What the task asks → Reproduce the whole listing exactly and let no picture into the copy.

+ + + + +

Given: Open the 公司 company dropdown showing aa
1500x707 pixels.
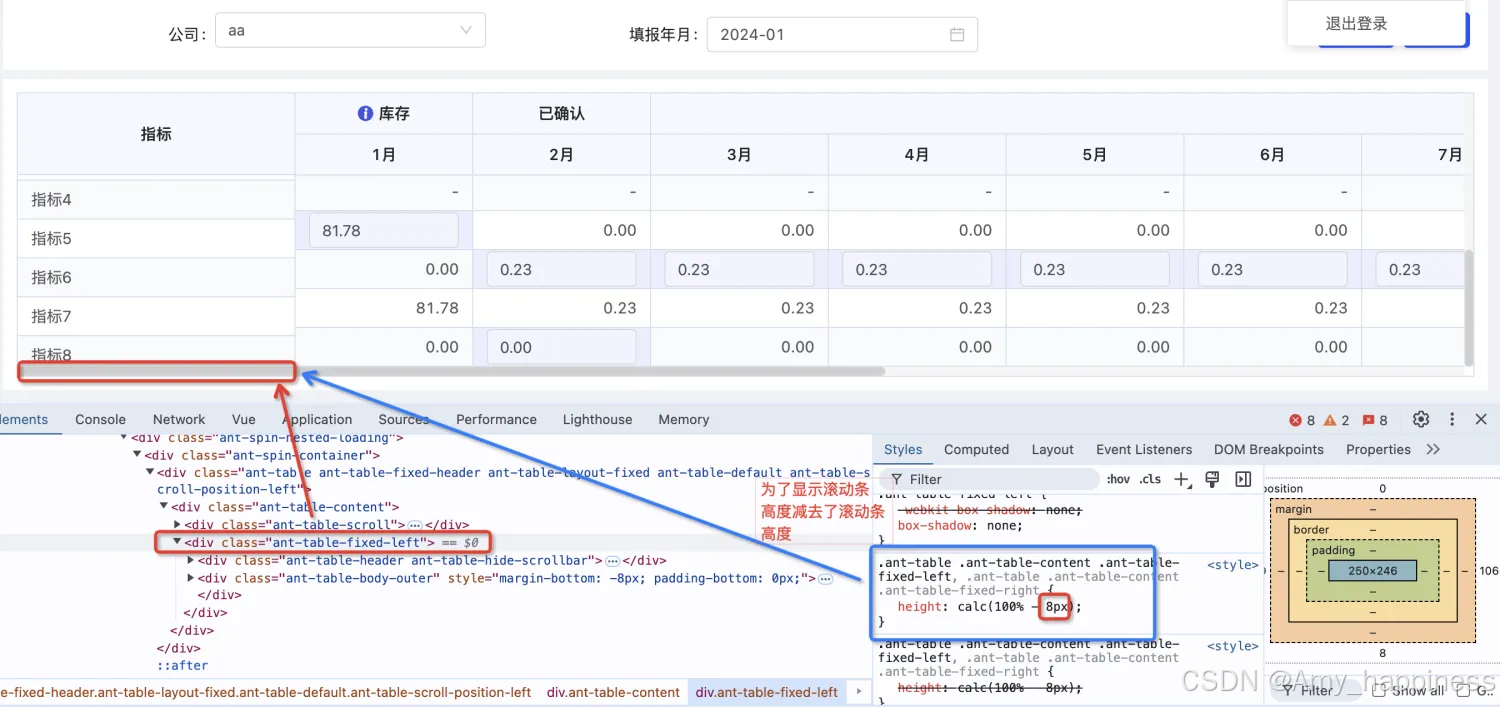Looking at the screenshot, I should click(x=350, y=30).
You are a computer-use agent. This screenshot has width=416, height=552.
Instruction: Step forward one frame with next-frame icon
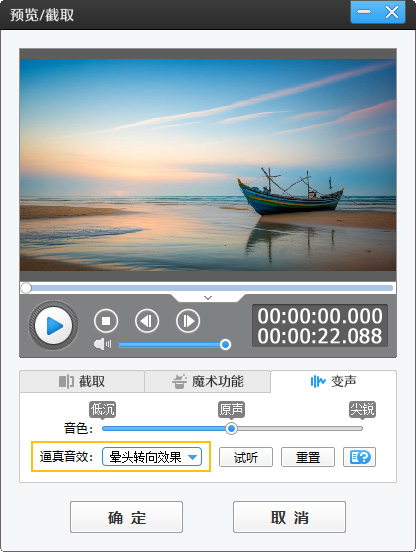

+ + + + +

Finished exercise →
Given: Open the 公司 company dropdown showing aa
1500x707 pixels.
Looking at the screenshot, I should click(x=350, y=30).
You are a computer-use agent. This screenshot has width=416, height=552.
Instruction: Step forward one frame with next-frame icon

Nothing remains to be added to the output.